Nor do we think the trial court erred in foreclosing the mechanic's and materialman's lien of appellees on the well and the land upon which the well had been drilled. Wherever a lien is upon improvements made on land, and the improvements cannot be removed without loss, in a suit by the holder of the mechanic's and materialman's lien and other lienholders, the court may order the land and the improvements to be sold and the proceeds therefrom to be prorated between the holder of the mechanic's and materialman's lien, and the other holders of liens. See Land Mortgage Co. v. Quanah Hotel Co., 89 Tex. 332, 34 S.W. 730, by the Supreme Court; Moore v. Carey Bros. Oil Co., 248 S.W. 470, by this court; same case by *730 commission of Appeals in 269 S.W. 75, 39 A.L.R. 1247.

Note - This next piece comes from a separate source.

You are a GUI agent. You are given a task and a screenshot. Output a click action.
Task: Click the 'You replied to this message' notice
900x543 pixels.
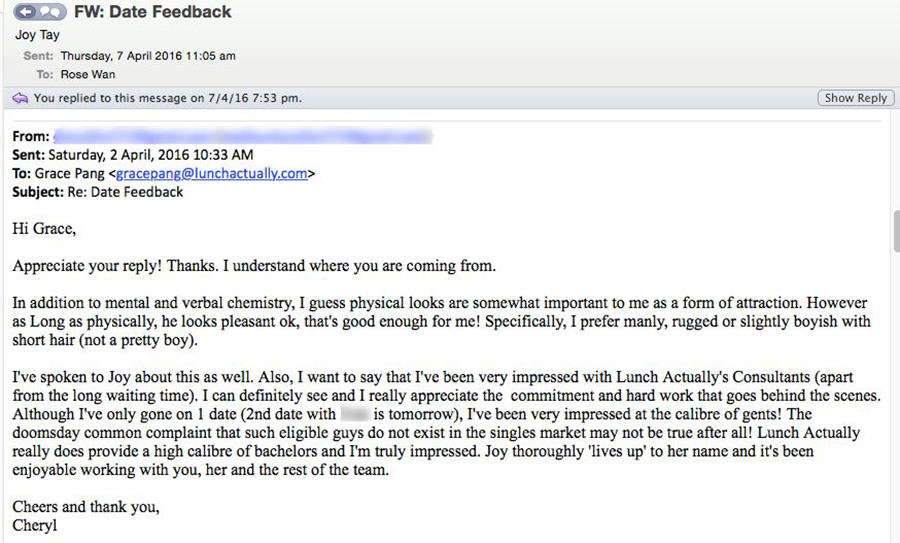[x=167, y=98]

Appellant further urges that in any event the trial court erred in foreclosing appellees' lien upon the entire 100 acres of the leasehold held originally by the corporation, and upon which the vendor's lien was foreclosed by appellant. Article 5476 is in part as follows:

"Proceedings to fix lien. — The liens herein created shall be fixed and secured and notice thereof shall be given and such liens shall attach and be enforced in the same manner, and the materialman's statement, or the lien of any laborer herein mentioned shall be filed and recorded within the same time and in the same manner as provided for in the preceding chapter."

Under article 5458, pertaining to the fixing of mechanic's liens of contractors and laborers, etc., it is said:

"If this lien is against land in a city, town or village, it shall extend to or into the lot or lots upon which such house, building or improvement is situated, or upon which such labor was performed; and, if the lien is against land in the country, it shall extend to and include fifty acres upon which such house, building or improvements are situated, or upon which such labor has been performed."

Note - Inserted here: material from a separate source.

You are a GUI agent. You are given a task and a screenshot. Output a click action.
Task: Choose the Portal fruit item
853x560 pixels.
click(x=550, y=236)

It is evident, under this statute, which provides the means and extent of fixing a lien upon the land itself, and not merely a leasehold interest therein, it is further provided that one holding a mechanic's or laborer's, etc., lien may have a lien upon 50 acres of land surrounding the improvements made thereon. We do not think that the reference in article 5476, of provisions in the "preceding chapter" limits the amount of acreage upon which a lien may be fixed, especially in view of article 5473, which provides that laborers and mechanics, etc., shall have a lien on the whole of such land or leasehold interest.

For the reasons given, the judgment is affirmed.